## Source data
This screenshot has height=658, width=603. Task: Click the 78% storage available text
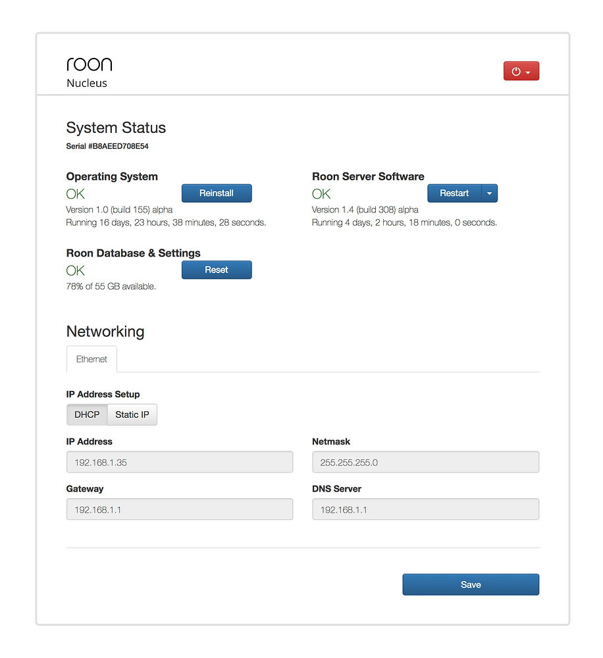[111, 286]
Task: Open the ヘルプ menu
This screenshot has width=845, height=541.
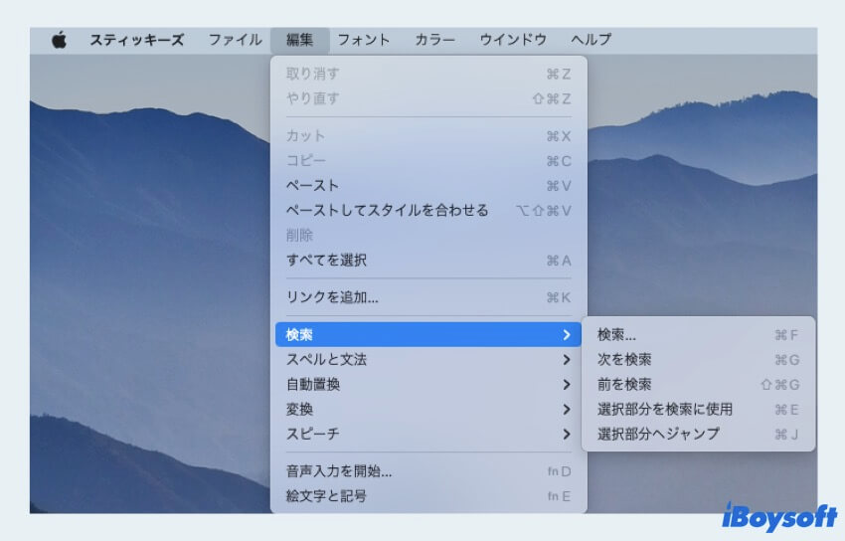Action: tap(591, 41)
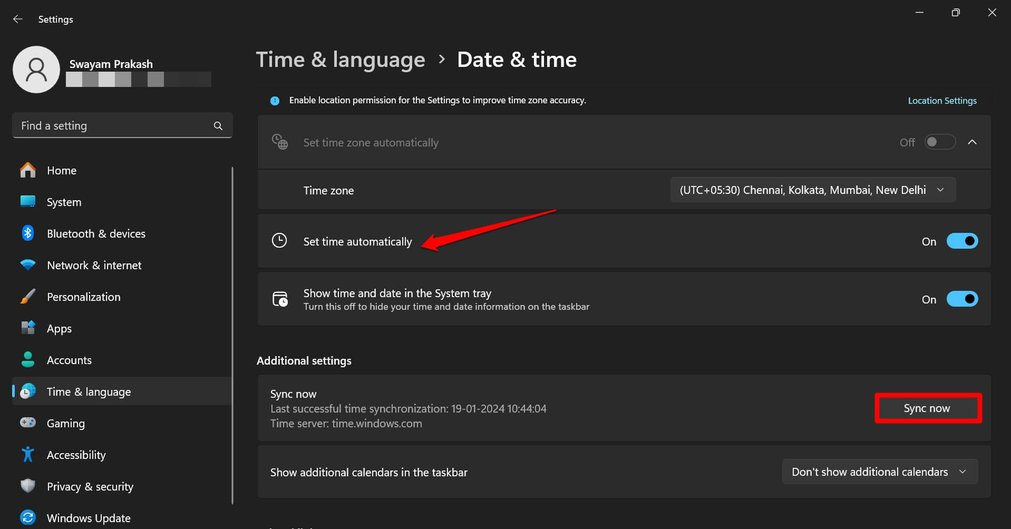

## Exercise instructions
Output the records above exactly, leaving out pictures.

## Solution to the problem
This screenshot has height=658, width=603. Task: Click the 78% storage available text
[111, 286]
Task: Open the ヘルプ menu
This screenshot has width=845, height=541.
Action: tap(591, 41)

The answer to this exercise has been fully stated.